As the city grapples with growing inflation and the COVID-19 pandemic, Mayor John Tory’s proposed budget for 2022 contains the city’s greatest home tax hike in his tenure.
On Thursday morning, the $14.9 billion operational budget was presented to Toronto’s budget committee.
It comprises a 2.9 percent increase in residential taxes and a 1.5 percent increase in the city building levy, both of which were passed in 2019.
Staff say that as a result of the combined 4.4 per cent tax increase the owner of an average home assessed at $697,185 will pay an additional $141 in 2022. The property tax bill for an average priced home would total $3,339.
The proposed tax rate represents a significant increase from 2021 when the city was able to limit the hike to 0.7 per cent, which was the lowest of Mayor John Tory’s tenure.
But since then inflation has hit an 18-year high, as supply chain disruptions brought about by the pandemic have exerted upward pressures on prices.
Staff say that in drafting this year’s budget they faced an opening shortfall of $583 million strictly as a result of inflation and growth.
They say that pressure then rose to $2 billion once the projected 2022 impacts from the COVID-19 pandemic were factored in.
The budget, as proposed, is balanced on the basis of approximately $1.4 billion in funding from the federal and provincial governments to cover costs related to the pandemic.
That money, however, has not yet been secured.
Staff say that they are also expecting $1.3 to $1.7 billion in financial pressures related to the pandemic in 2023, as COVID-19 and an expected shift to remote work continues to wreak havoc on the city’s finances, particularly when it comes to the TTC.
Looking beyond the next few years, staff say that they anticipate that the city will require $500 million to a $1 billion in “ongoing funding” from the other levels of government to ensure the city’s recovery post-pandemic.
“Make no mistake the 2022 budget is still a COVID budget and we know as much as this year will be a challenge the revenues aren’t going to spring back and the costs aren’t going to disappear next year and the year after,” City Manager Chris Murray said during Thursday’s meeting. “So there is a challenge in front of us for this year’s budget but this is not going away.”

------------------------

# [WHAT THIS TASK INVOLVES]
Reproduce word for word the part of the Toronto budget article that opens with the words containing "The budget, as" and closes with "to the TTC.". Rely only on the article about Toronto's 2022 budget.

------------------------

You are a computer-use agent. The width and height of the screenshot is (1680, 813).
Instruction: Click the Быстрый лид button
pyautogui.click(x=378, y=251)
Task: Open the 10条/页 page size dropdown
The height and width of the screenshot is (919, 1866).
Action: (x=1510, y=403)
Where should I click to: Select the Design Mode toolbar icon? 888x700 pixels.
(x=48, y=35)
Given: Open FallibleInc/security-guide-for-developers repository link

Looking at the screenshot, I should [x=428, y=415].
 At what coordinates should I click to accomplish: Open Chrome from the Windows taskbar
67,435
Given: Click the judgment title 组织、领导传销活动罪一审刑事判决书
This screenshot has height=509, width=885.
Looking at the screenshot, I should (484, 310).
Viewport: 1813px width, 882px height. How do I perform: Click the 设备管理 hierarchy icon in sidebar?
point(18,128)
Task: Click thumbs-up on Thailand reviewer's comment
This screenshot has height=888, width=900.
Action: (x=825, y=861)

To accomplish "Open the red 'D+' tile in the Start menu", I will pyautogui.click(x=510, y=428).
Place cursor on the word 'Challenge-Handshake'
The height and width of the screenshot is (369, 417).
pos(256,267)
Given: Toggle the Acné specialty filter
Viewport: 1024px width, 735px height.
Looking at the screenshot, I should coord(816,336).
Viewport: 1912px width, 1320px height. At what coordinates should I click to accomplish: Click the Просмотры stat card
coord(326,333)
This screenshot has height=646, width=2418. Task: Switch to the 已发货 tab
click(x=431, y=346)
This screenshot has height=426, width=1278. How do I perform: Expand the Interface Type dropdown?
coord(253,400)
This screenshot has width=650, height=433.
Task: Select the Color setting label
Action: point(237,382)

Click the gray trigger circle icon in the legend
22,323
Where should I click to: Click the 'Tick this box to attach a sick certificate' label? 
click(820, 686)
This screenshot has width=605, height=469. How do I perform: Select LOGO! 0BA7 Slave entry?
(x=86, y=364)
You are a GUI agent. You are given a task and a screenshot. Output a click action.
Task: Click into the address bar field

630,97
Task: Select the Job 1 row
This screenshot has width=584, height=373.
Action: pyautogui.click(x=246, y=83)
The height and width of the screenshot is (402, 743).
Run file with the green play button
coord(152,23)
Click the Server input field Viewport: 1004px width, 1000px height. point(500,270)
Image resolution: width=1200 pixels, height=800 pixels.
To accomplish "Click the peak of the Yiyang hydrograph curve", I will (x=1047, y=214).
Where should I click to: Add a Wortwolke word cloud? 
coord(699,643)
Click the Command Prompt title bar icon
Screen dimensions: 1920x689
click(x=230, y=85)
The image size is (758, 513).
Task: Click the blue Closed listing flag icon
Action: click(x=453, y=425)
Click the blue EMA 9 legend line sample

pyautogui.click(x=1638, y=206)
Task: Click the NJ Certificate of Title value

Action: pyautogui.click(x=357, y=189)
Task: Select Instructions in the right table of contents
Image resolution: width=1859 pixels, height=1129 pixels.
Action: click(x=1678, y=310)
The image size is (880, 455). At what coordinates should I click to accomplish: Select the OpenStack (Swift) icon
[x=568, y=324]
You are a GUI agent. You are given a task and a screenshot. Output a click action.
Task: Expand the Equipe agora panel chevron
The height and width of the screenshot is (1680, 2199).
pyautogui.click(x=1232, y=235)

------------------------

# [SOLVED PROBLEM]
The budget, as proposed, is balanced on the basis of approximately $1.4 billion in funding from the federal and provincial governments to cover costs related to the pandemic.
That money, however, has not yet been secured.
Staff say that they are also expecting $1.3 to $1.7 billion in financial pressures related to the pandemic in 2023, as COVID-19 and an expected shift to remote work continues to wreak havoc on the city’s finances, particularly when it comes to the TTC.